The good news is that you can live a full life with advanced kidney cancer, as Niki herself attests. She started immunotherapy and responded to it well – she says that within six weeks her cough and her night sweats stopped, and by Christmas of 2022 “my kidney tumour had shrunk to less than half its size, and my lungs had pretty much cleared”. She has very regular scans, and has had tumours found and treated in her breast, brain and bowel. The breast lump disappeared with immunotherapy, while the other tumours were operable and removed with little impact on her.
Other than scans every three months on her torso, every six months on the head, and an hour and a half of treatment at the hospital once a month, she continues to live life as fully as she can.
“A friend of mine has also got advanced kidney cancer and she can’t bring herself to eat processed meat because it can raise the risk.
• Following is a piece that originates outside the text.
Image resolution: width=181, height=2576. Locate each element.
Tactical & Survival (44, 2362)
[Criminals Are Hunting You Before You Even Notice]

But I say to her that we’ve already got it – it’s already as bad as it can be. There are so many other restrictions in my life and I still have to live.”
She’s keen to emphasise that her kidney cancer may be advanced but it’s not terminal. “I never say that it’s incurable. At the moment, I am trying to live well with the hand I’ve been dealt. And I don’t think on any planet any other woman with my symptoms would have got answers quicker than I did. None of us thought it was going to be cancer.”
Tran agrees. “No one wants cancer, and it’s not one of those that automatically means your life is going to be shortened, especially if it is detected early. There’s lots of management options out there, including active surveillance for very small tumours.”
However, both caution that it’s key to get things checked if you have changes that persist. Changes in night sweats, pain in the flank, torso or back, and a persistent cough can all be warning signs that warrant investigation.